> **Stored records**
____________________
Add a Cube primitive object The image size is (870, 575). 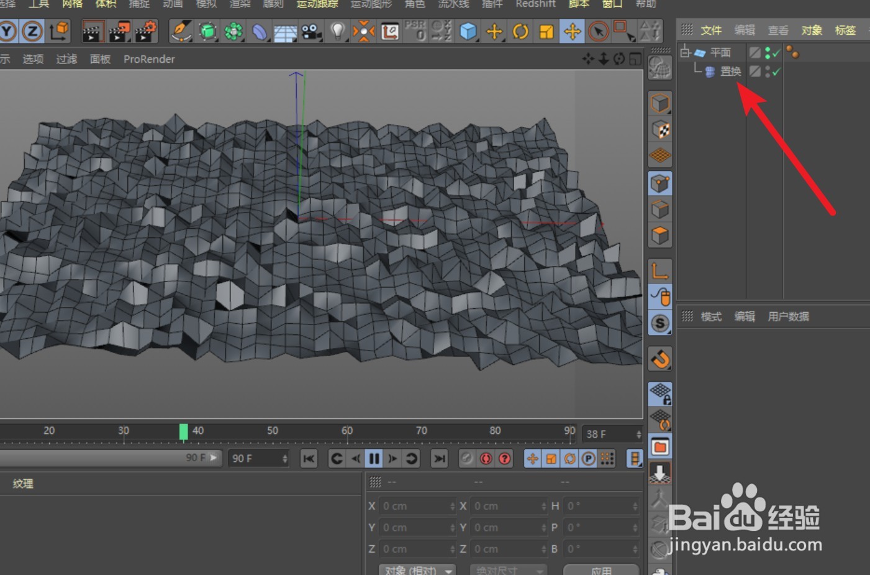click(x=468, y=31)
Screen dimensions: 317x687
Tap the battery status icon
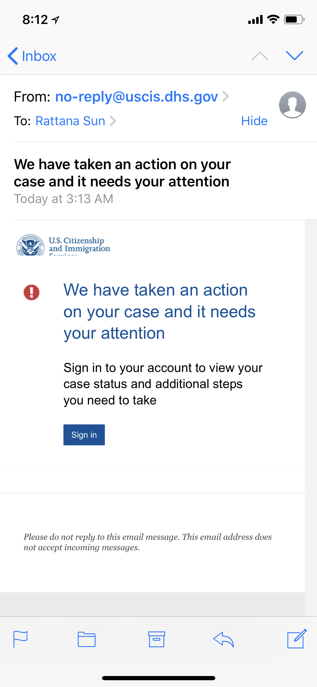(x=294, y=19)
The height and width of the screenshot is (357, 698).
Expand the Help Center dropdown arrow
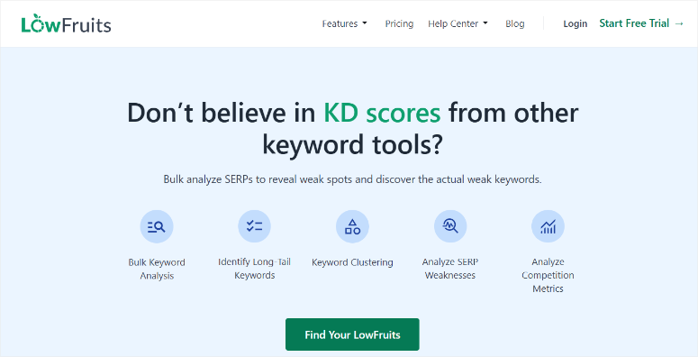[x=485, y=23]
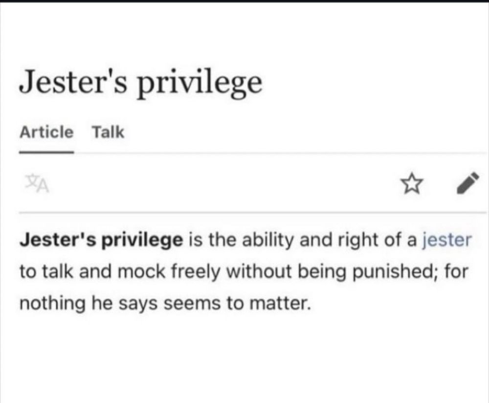
Task: Switch to the Talk tab
Action: (x=108, y=132)
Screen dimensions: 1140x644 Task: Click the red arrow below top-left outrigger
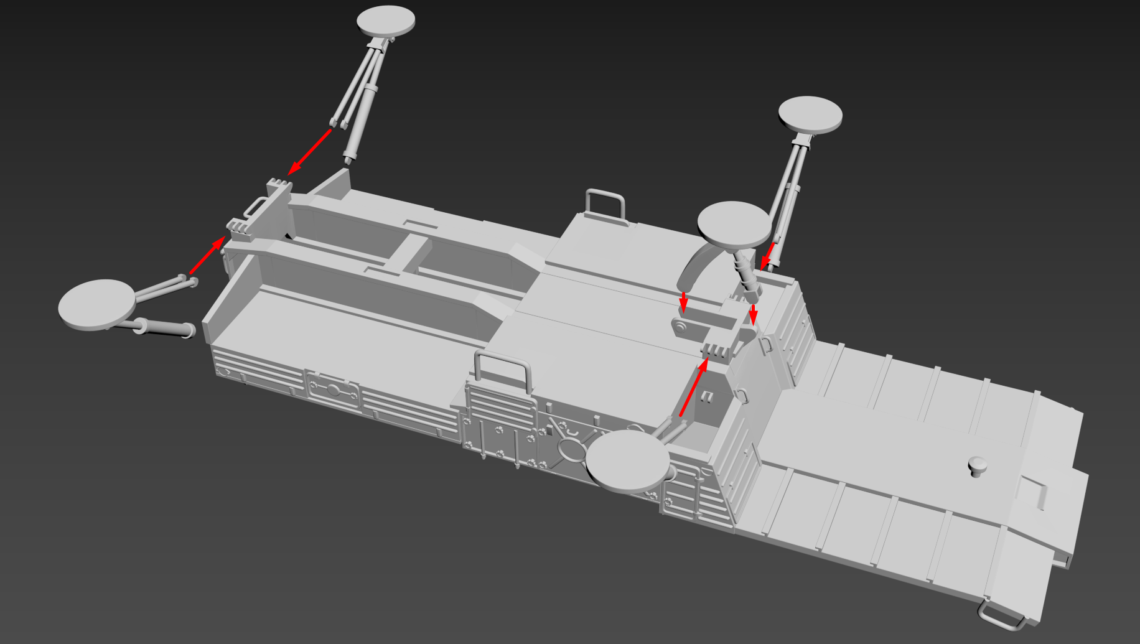pyautogui.click(x=310, y=152)
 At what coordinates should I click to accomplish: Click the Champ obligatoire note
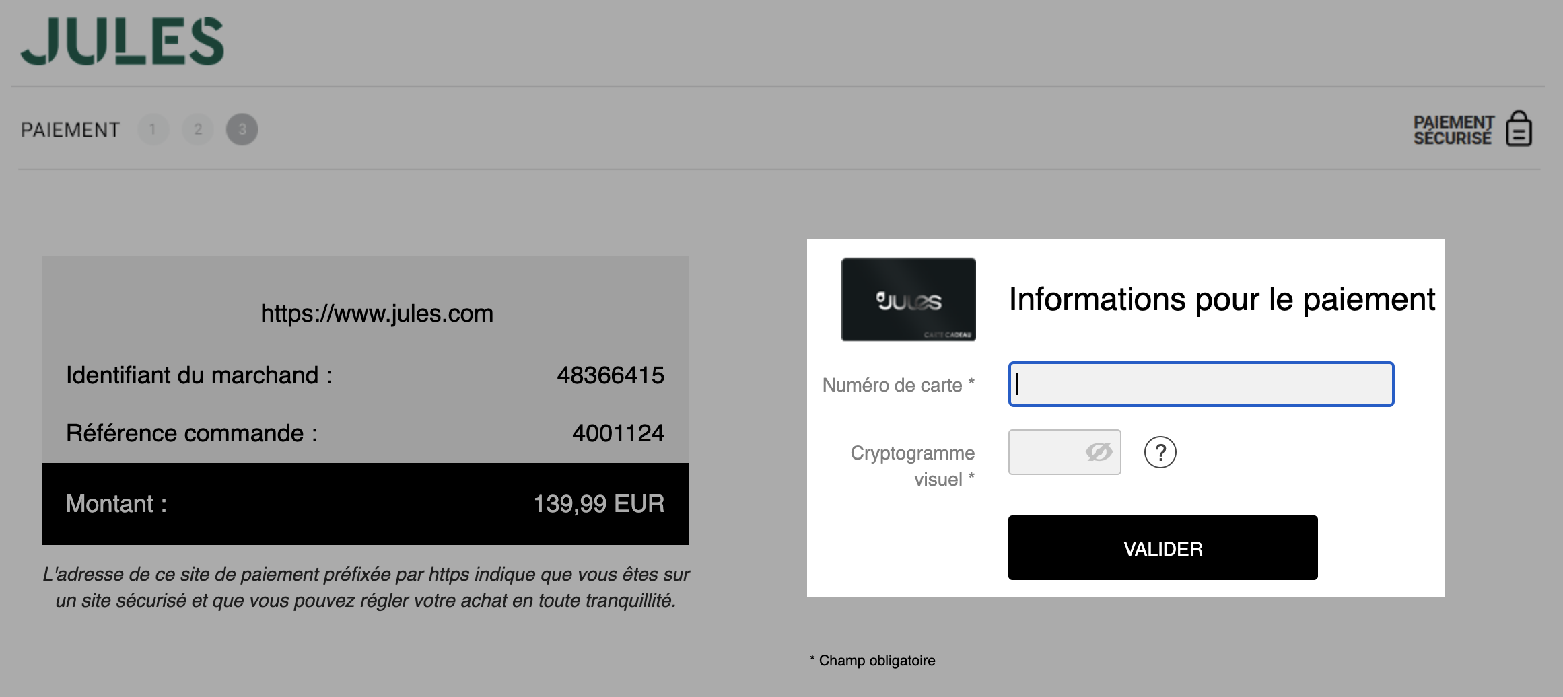pyautogui.click(x=872, y=661)
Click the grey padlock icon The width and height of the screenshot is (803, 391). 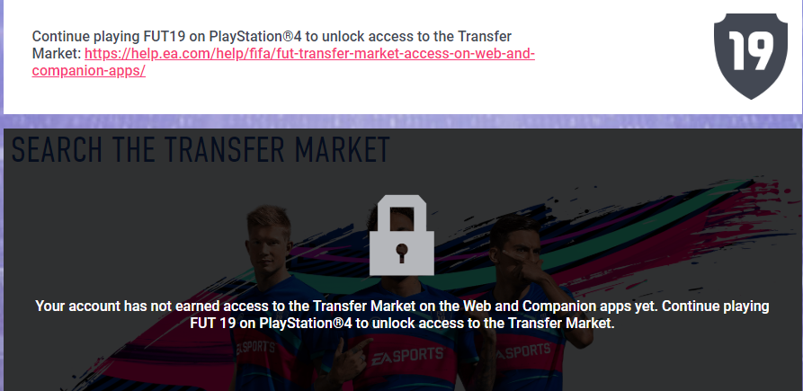pyautogui.click(x=401, y=235)
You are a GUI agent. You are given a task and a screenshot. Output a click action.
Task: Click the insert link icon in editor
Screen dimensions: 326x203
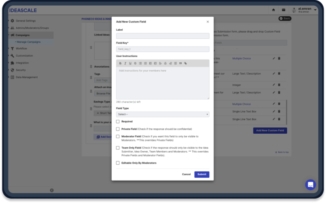click(185, 63)
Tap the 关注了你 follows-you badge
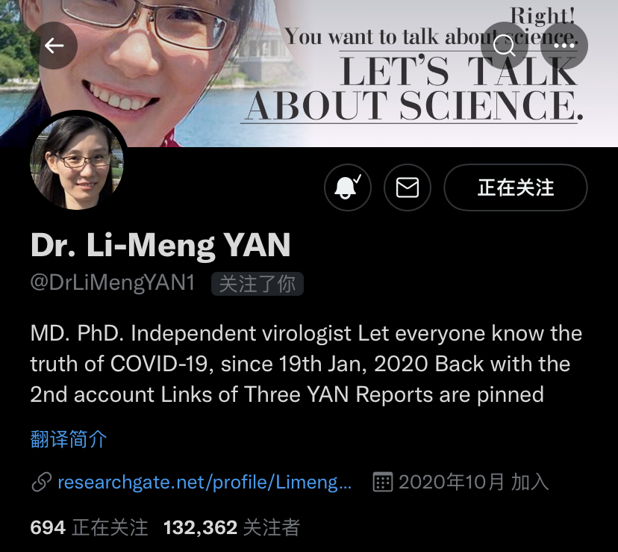The width and height of the screenshot is (618, 552). [258, 284]
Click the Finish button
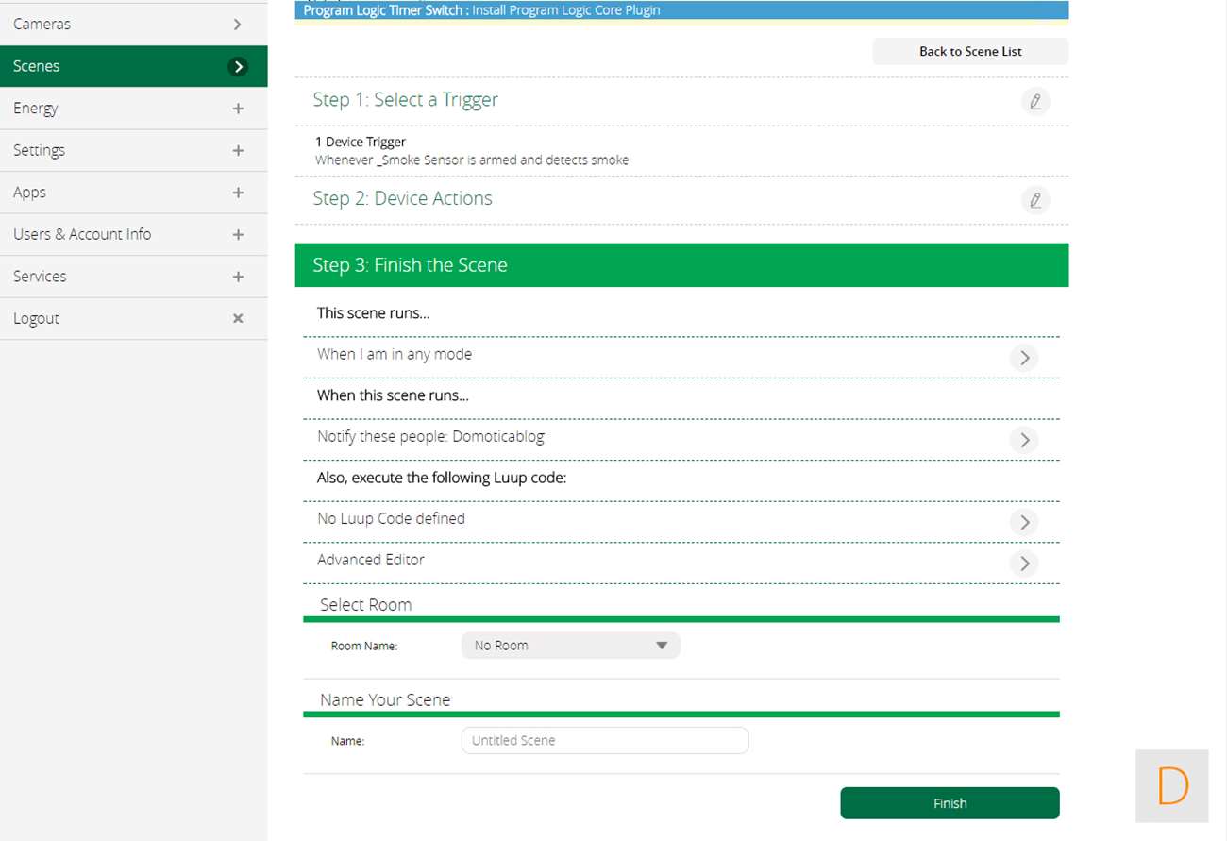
____________________
> **Activity**
From the line containing "Screen dimensions: 326x203" to the last line of the records, inclusive, output the lines exactly as written and nothing else; leave out the pictures.

> **Solution**
Screen dimensions: 326x203
click(185, 63)
Tap the 关注了你 follows-you badge
The width and height of the screenshot is (618, 552). [258, 284]
Click the Finish button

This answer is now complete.